##### Selected excerpt
Every Christian is in the process of being changed, more and more, into the nature of Christ Jesus.

Now there are many books on the market today about self-improvement; they almost universally advocate that a person can change himself into the person he wants to be. While intellectual and emotional growth and development are certainly possible in the natural realm, spiritual change does not happen at the will of man.

A person who seeks to change himself spiritually is a person who believes that if he can just do more good deeds, learn more about God, or accomplish more for God's kingdom, he will be a “better” person. This approach inevitably results in anxiety, frustration, discouragement, feelings of failure, and perhaps even depression.

The encouraging news of the Bible is that you cannot change yourself spiritually, but God is in the process of changing you! From the moment you accept Jesus Christ as your Savior and receive God's forgiveness, you enter God's “change” process. Your spiritual transformation occurs at the initiative of God, and according to His timetable and methods.

The Bible tells us that we are being transformed in two ways:

1. We are being transformed by the renewal of our minds.

2. We are being conformed into the image of Christ.

In each case, the Holy Spirit is the “agent of the change” that occurs within us. We have a part to play, but the Holy Spirit is the One who causes the change to take place within us.

You will not be the person in the future that you are today if you submit yourself to God's transformation process. You are going to be more like Jesus. And that's good news!


How do you feel about personal spiritual change?

Transformed in Attitude

The transformation of your mind is a transformation from the way the world thinks to the way God thinks. Paul wrote to the Romans:

I beseech you therefore, brethren, by the mercies of God, that you present your bodies a living sacrifice, holy, acceptable to God, which is your reasonable service. And do not be conformed to this world, but be transformed by the renewing of your mind, that you may prove what is that good and acceptable and perfect will of God. (Rom. 12:1–2)

The two points of view—God's and man's—are nearly always opposite. Let me give you just a few examples:

The world tells you to get even with your enemies. God says to leave vengeance up to him and to love your enemies, do good to them, and pray for them (Matt. 5:43–44, Rom. 12:19–21).

The world tells you to fight for your rights and defend yourself at all costs. God says to turn the other cheek (Matt. 5:38–39).

The world tells you that hard work and education will result in success. God says that faith and learning to listen to His voice and obey Him are what bring a person to success (Heb. 11).

As Christians, we are called to think like God thinks, and then, with of our renewed minds, to act as Jesus would act if He walked in our shoes on the earth today. A difference in thinking results in a difference in living.
##########
Required work:
• A. In the passage on spiritual transformation, begin at the words "Now there are" and stop after "will of man.". Copy that stretch word for word.
• B. Answer these questions from the passage on spiritual transformation:
(i) What are the two ways the Bible says we are being transformed?
(ii) Who is called the "agent of the change" within us?
(iii) When the world says to fight for your rights and defend yourself at all costs, what does God say?
• C. Can you condense the paragraph of the passage on spiritual transformation that begins "A person who seeks to change himself spiritually" into a shorter version that keeps its main facts?
##### Data excerpt
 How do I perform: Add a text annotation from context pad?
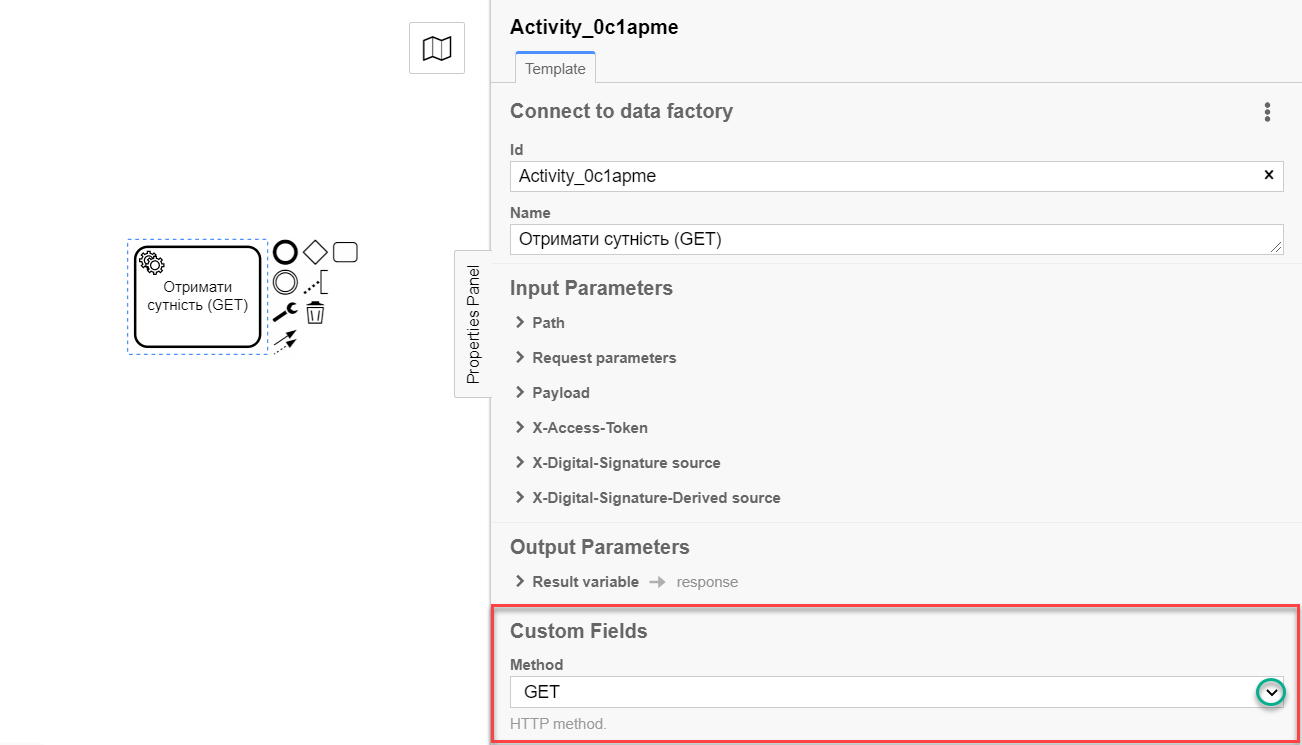pos(316,283)
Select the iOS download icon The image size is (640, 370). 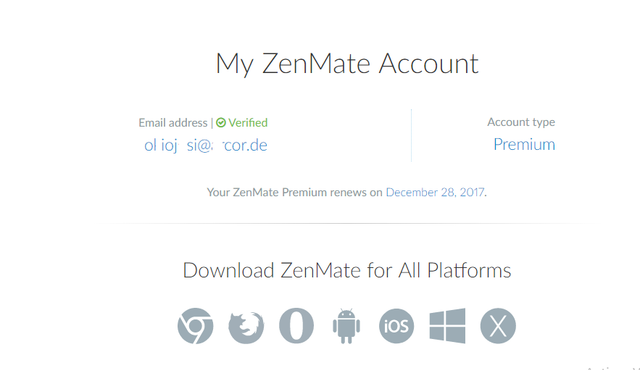(x=396, y=326)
##########
Answers to the exercise:
• A.
Now there are many books on the market today about self-improvement; they almost universally advocate that a person can change himself into the person he wants to be. While intellectual and emotional growth and development are certainly possible in the natural realm, spiritual change does not happen at the will of man.

• B.
(i) We are being transformed by the renewal of our minds, and we are being conformed into the image of Christ.
(ii) The Holy Spirit.
(iii) To turn the other cheek (Matt. 5:38–39).

• C. Someone who tries to change himself spiritually believes that doing more good deeds, learning more about God, or accomplishing more for God's kingdom will make him a "better" person. This approach inevitably leads to anxiety, frustration, discouragement, feelings of failure, and perhaps depression.